Instructions for the task
Go over the lines below, and when one contains the word "link", copy it.

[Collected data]
____________________

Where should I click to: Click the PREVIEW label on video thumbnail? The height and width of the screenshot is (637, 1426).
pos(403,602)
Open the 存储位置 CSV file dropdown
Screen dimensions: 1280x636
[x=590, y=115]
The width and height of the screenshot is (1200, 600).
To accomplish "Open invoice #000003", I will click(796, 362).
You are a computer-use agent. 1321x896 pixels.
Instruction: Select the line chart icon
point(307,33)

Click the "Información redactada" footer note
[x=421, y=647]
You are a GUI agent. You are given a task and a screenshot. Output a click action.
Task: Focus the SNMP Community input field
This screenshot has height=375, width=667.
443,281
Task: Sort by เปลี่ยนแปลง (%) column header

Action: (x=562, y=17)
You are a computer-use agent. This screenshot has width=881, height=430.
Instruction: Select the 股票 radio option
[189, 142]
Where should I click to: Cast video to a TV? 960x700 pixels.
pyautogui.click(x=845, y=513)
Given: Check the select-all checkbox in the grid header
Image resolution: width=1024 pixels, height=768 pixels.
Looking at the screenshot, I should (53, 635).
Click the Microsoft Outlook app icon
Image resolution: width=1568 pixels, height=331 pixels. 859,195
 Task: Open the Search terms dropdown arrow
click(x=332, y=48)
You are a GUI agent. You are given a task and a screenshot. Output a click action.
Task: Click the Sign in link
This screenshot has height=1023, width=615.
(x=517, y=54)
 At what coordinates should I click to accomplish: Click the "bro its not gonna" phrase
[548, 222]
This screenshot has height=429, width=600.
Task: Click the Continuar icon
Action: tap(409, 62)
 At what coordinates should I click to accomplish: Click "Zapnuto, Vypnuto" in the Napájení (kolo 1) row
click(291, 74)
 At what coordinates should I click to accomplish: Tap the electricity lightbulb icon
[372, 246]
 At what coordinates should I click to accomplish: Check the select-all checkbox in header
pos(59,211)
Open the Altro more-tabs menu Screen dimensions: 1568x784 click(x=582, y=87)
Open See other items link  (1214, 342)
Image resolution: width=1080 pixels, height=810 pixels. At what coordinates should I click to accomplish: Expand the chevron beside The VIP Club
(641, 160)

____________________

Exercise result
Task: Click the Sign in link
Open See other items link  (1214, 342)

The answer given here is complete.